El puerto de Nagoya, el mayor y más activo de Japón, ha sido blanco de un ataque de ransomware que actualmente afecta al funcionamiento de las terminales de contenedores.
El puerto representa aproximadamente el 10% del volumen comercial total de Japón. Opera 21 muelles y 290 atracaderos. Maneja más de dos millones de contenedores y un tonelaje de carga de 165 millones cada año.
El puerto también es utilizado por Toyota Motor Corporation, uno de los mayores fabricantes de automóviles del mundo, para exportar la mayoría de sus coches.
La autoridad administrativa del puerto de Nagoya ha emitido un aviso sobre un fallo en el «Nagoya Port Unified Terminal System» (NUTS), el sistema central que controla todas las terminales de contenedores del puerto.

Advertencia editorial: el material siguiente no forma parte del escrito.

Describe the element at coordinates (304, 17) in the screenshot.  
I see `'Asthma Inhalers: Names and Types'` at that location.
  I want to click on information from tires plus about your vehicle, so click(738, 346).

Según el aviso, el problema fue causado por un ataque de ransomware que se produjo el 4 de julio de 2023, alrededor de las 06:30 AM hora local.
«Tras investigar la causa, mantuvimos una reunión con el Comité de Terminales de la Asociación de Operaciones del Puerto de Nagoya, que opera el sistema, y la Jefatura de Policía de la Prefectura de Aichi [y] se descubrió que el problema era una infección de ransomware». – Puerto de Nagoya (traducción automática)
La autoridad portuaria está trabajando para restaurar el sistema NUTS antes de las 18.00 horas de hoy y planea reanudar las operaciones a las 08.30 horas de mañana.
Hasta entonces, todas las operaciones de carga y descarga de contenedores en las terminales que utilizan remolques han sido canceladas, causando enormes pérdidas financieras al puerto y graves trastornos a la circulación de mercancías desde y hacia Japón.
La Autoridad Portuaria de Nagoya ya ha sufrido ciberataques anteriormente, pero parece que éste es el de mayor impacto. El 6 de septiembre de 2022, el sitio web del puerto estuvo inaccesible durante unos 40 minutos debido a un ataque masivo de denegación de servicio distribuido (DDoS) lanzado por el grupo prorruso Killnet.
En el momento de la publicación de este artículo, se desconocía quién estaba detrás del ataque de ransomware al puerto de Nagoya, ya que ningún actor de la amenaza había reivindicado públicamente la intrusión.